Saturday, August 16, 2025

BE UNINHIBITED. GO ON A LETTER-WRITING SPREE....PAUL STEINBERG

Welcome to Everything Croton, a collection of all things Croton--our history, our homes, our issues, our businesses, our schools, our houses of worship--in short, EVERYTHING CROTON.

To the Editor:

Jessica Dieckman has been the topic of controversy lately. It got bad enough that on one social media platform, one Croton resident called for other people to tell Ms. Dieckman to [expletive] herself. After letters by Sherry Horowitz and Robert Radick were published in The Gazette (week of July 31/Aug 6), those letters became the topic of flyers posted on telephone polls by an anonymous person writing for some reason in the style of a nineteenth century British woman. The flyers in turn were the topic of a Croton Chronicle post, which led to the EverythingCroton blog putting up an index to recent letters by Ms. Dieckman.

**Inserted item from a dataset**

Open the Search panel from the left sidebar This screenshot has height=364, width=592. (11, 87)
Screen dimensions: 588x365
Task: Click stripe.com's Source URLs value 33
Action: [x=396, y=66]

I normally skip over the national issue letters in The Gazette. But after Robert Radick’s denunciation of Ms. Dieckman’s “uninhibited and ongoing letter-writing spree” I had to find out what all the uproar is about. So I went back and read a few of the letters.

There isn’t anything objectionable about the style of Ms. Dieckman’s letters: No profanity, implicit threats, ad hominem attacks, doxing. Her point of view is right of center, which many in Croton might disagree with. But it is one thing to disagree with Ms. Dieckman, as Ms. Horowitz does in her letter. It is a different matter to call for The Gazette to silence Ms. Dieckman, as Mr. Radick does in his letter.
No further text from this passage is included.